Kampus
13 November, 2021 00:06 WIB
Penulis:Ida Gautama
Editor:Ida Gautama
Eduwara.com, DEPOK -- Industri 4.0 telah memaksa manusia melakukan perubahan perilaku, cara pandang, dan pola pikir agar sesuai dengan perkembangan zaman. Transformasi budaya tersebut menjadi penting karena ketika suatu bangsa tidak siap menghadapi Industri 4.0., maka bangsa tersebut berada dalam 'kegalauan'.
Bangsa tersebut juga mengalami guncangan budaya yang berpotensi merusak nilai-nilai budaya lama dan meninggalkan nilai budaya baru dalam kondisi belum sempurna terbentuk. Hal ini dapat menyebabkan masyarakat kehilangan arah dan pegangan, sehingga mudah terjebak dalam konflik, dan mudah didikte oleh bangsa lain.
Dengan dilatar belakangi fakta-fakta tersebut yang ada di sekeliling kita, Makara Art Center (MAC) bersama Aliansi UI Toleran (AUTO) dan Forum Kebangsaan UI menggelar Sarasehan Budaya bertema “Transformasi Budaya di Era Revolusi Industri 4.0.” di Auditorium Makara Art Center, Kampus UI Depok. Acara ini disiarkan melalui YouTube dan Zoom, didukung oleh Atitude Achievement For Titanium Generation 4.0. (A2G).

### Informasi yang Diberikan
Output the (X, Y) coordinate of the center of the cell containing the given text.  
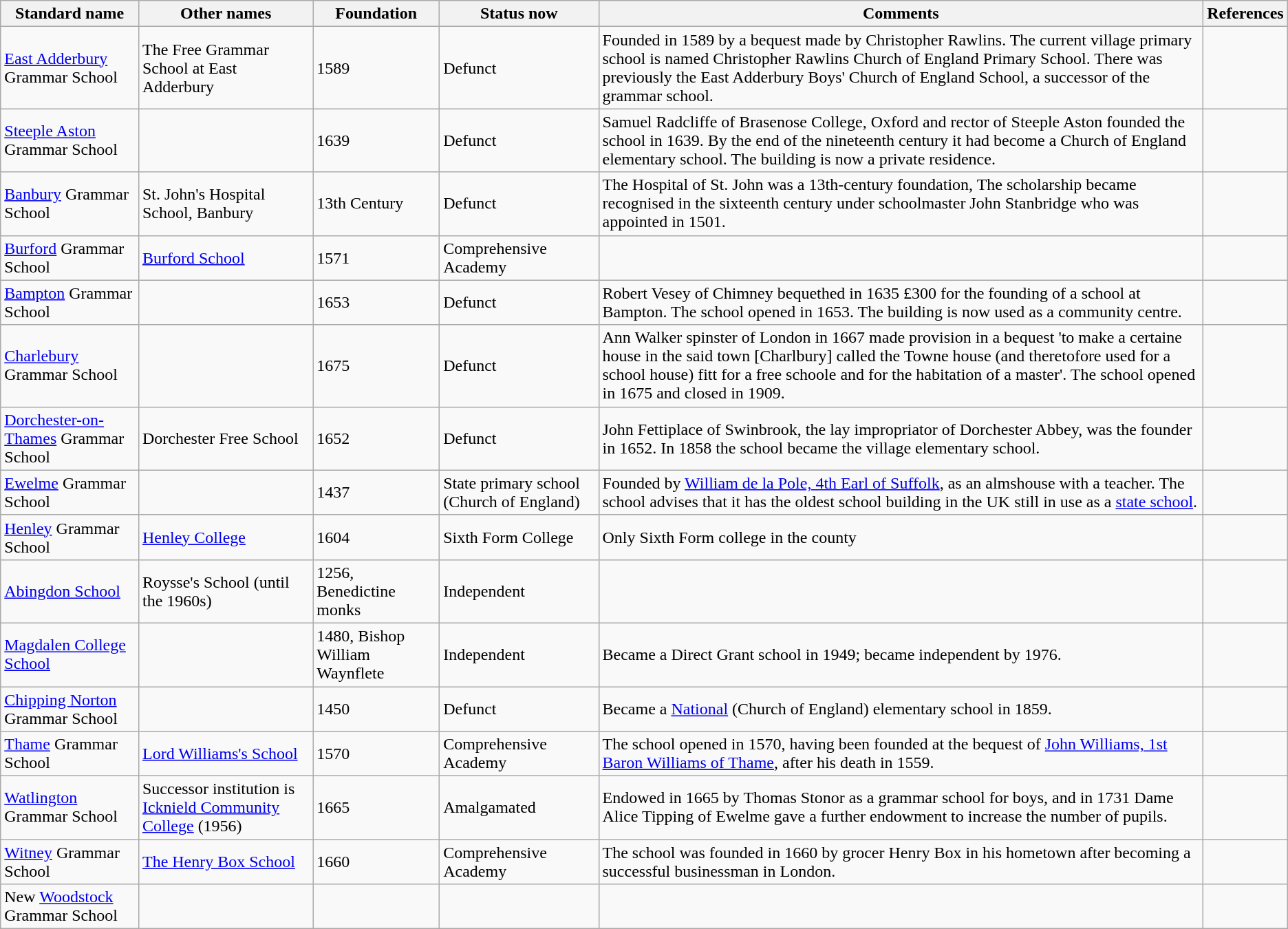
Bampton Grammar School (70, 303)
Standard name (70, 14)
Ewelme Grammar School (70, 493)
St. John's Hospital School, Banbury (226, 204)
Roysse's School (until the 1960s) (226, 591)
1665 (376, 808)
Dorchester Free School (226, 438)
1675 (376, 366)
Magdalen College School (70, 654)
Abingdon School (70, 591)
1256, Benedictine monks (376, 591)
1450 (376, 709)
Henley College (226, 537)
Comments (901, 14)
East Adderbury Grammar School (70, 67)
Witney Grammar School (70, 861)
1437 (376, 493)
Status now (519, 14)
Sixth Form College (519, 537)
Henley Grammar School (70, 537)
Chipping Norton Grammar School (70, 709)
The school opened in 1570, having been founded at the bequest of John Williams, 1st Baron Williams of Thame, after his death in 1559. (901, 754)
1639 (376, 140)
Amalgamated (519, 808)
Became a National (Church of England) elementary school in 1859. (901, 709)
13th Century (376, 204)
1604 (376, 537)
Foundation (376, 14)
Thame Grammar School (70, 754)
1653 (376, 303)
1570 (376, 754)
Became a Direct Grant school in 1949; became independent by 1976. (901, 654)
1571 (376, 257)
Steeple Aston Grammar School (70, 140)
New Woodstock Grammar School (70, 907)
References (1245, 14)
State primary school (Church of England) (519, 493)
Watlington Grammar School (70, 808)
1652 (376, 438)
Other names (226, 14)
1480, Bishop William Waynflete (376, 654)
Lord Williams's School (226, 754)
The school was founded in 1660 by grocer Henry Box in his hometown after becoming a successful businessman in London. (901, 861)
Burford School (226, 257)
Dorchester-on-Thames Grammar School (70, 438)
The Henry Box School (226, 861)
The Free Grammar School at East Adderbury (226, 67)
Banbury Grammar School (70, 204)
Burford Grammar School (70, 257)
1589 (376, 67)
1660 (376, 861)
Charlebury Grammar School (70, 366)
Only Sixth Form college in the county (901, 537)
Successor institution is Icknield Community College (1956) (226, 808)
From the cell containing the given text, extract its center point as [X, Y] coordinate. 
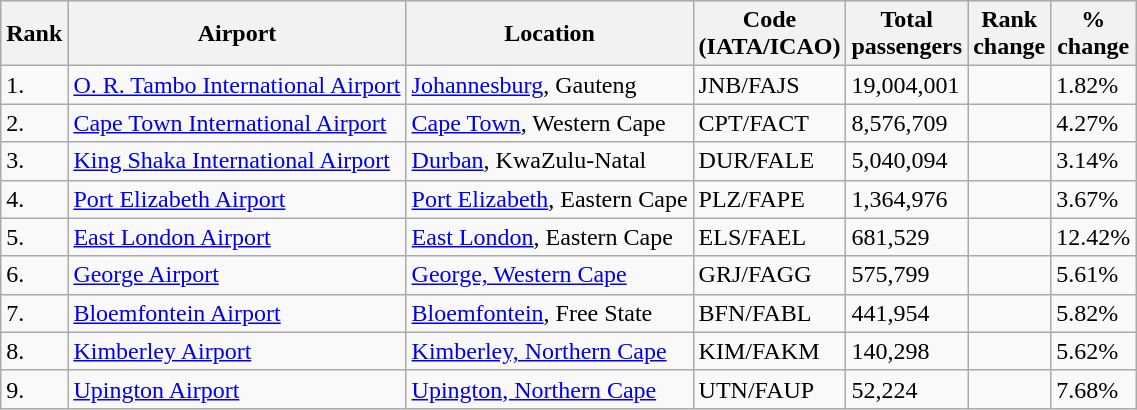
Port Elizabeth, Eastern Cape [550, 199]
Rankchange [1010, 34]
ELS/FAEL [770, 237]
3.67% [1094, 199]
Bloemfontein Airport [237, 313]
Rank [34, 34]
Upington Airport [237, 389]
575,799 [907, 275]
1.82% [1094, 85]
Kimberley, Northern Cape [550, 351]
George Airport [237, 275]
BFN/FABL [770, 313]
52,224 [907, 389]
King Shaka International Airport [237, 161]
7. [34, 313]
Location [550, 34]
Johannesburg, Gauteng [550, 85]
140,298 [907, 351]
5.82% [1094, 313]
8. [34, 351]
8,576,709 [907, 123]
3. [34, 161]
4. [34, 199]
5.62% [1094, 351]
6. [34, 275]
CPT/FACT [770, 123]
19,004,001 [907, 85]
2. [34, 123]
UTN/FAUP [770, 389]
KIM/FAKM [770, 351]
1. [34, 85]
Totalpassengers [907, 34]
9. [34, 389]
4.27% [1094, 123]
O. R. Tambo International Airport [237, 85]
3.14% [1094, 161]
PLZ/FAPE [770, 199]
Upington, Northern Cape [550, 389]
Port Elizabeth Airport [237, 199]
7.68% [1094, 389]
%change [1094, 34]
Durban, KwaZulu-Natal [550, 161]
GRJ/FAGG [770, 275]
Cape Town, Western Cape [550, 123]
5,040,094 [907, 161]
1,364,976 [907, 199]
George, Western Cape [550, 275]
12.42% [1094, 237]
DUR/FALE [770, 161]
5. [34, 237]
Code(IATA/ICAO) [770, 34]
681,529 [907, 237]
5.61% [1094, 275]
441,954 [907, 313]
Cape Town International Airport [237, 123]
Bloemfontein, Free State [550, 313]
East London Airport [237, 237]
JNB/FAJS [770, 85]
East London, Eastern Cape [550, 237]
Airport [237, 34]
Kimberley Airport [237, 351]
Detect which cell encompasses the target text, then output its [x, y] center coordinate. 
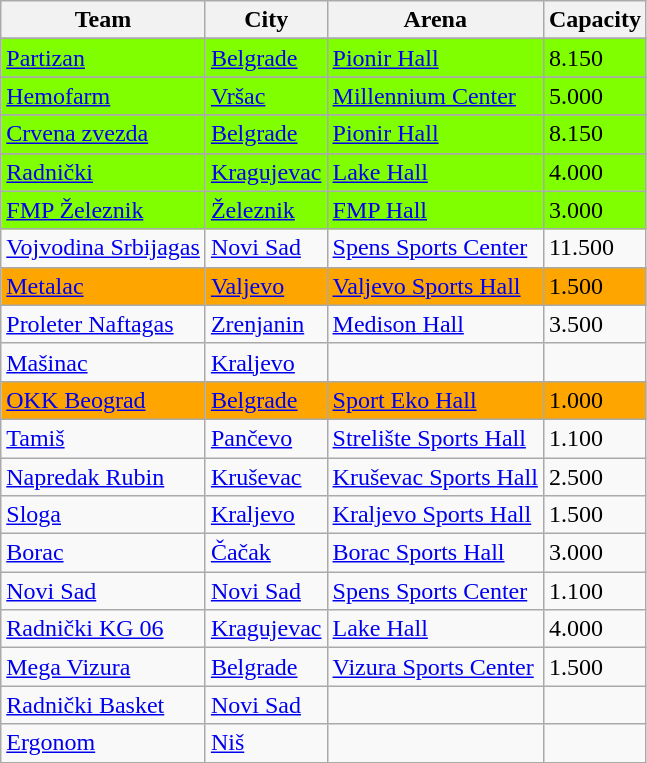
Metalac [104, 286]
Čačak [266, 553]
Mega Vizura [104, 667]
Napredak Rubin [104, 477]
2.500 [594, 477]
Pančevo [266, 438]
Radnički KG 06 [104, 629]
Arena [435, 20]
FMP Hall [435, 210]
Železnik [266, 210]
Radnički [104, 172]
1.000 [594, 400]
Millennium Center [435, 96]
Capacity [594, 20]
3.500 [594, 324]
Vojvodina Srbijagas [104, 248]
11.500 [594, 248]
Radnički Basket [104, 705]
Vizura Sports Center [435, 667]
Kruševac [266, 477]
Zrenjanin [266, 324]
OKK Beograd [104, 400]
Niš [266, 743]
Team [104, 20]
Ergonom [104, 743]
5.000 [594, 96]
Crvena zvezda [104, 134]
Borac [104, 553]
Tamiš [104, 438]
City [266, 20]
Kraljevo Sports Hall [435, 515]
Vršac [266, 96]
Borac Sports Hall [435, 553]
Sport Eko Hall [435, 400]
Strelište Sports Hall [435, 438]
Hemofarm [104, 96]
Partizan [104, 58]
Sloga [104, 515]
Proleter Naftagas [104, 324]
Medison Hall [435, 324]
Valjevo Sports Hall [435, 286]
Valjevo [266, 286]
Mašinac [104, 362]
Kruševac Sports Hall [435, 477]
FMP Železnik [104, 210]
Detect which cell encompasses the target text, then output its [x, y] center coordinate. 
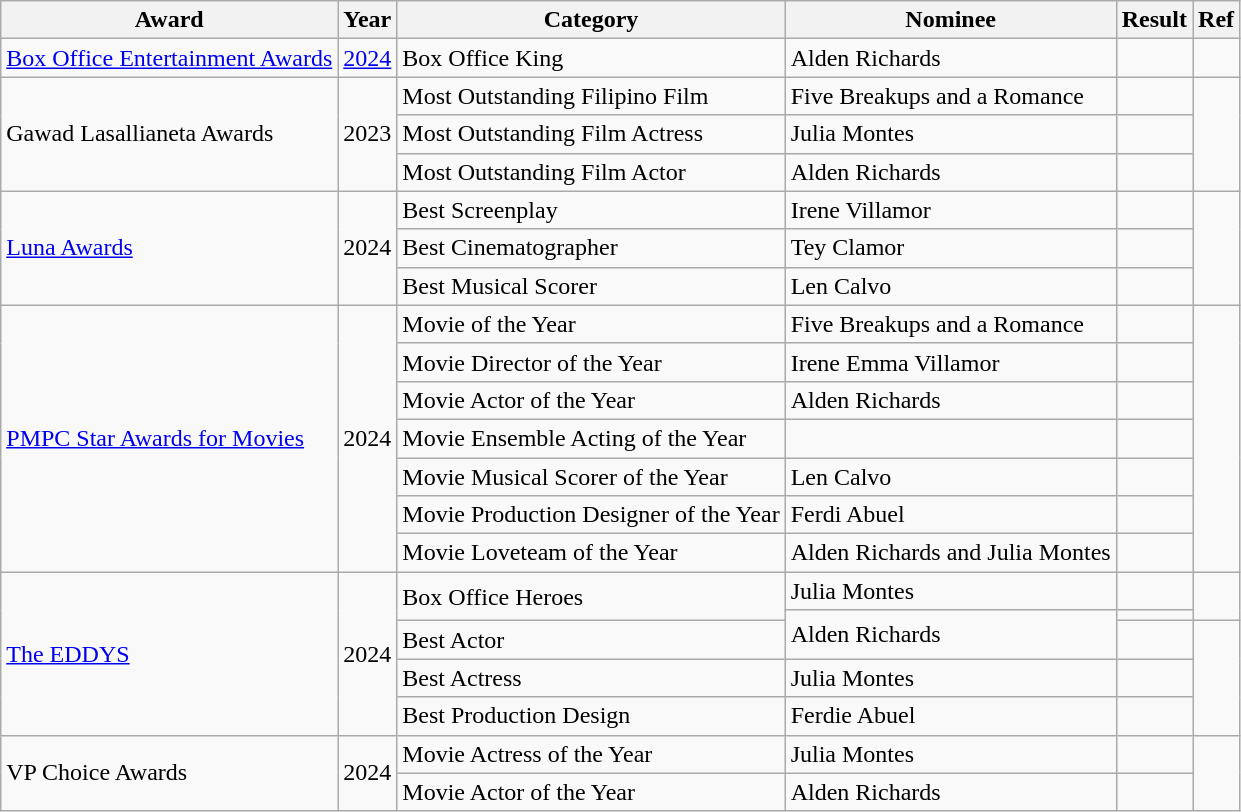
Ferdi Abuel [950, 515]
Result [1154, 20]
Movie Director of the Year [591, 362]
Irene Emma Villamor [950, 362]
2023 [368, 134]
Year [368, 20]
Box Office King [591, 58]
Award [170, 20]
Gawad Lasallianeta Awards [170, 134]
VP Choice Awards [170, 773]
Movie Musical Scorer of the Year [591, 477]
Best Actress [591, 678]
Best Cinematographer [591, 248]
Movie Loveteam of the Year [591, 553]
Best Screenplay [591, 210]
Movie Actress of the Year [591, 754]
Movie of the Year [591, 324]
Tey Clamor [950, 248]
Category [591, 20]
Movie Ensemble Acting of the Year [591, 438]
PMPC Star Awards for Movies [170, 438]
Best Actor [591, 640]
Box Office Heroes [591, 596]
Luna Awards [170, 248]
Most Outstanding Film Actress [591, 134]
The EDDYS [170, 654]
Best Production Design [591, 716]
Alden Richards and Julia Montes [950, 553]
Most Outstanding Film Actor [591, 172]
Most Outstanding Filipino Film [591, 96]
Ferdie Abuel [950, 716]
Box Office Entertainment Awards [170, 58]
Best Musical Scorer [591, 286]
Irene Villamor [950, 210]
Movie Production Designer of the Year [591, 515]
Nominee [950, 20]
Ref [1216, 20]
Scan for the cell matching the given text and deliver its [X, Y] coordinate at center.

### Tantangan
1. Menurut kutipan, dalam keadaan apa sebuah bangsa berada jika tidak siap menghadapi Industri 4.0?
2. Apa tema Sarasehan Budaya yang disebut dalam kutipan?
3. Melalui apa saja acara itu disiarkan?

### Hasil Latihan
1. Bangsa itu berada dalam "kegalauan".
2. Temanya "Transformasi Budaya di Era Revolusi Industri 4.0".
3. Acara itu disiarkan melalui YouTube dan Zoom.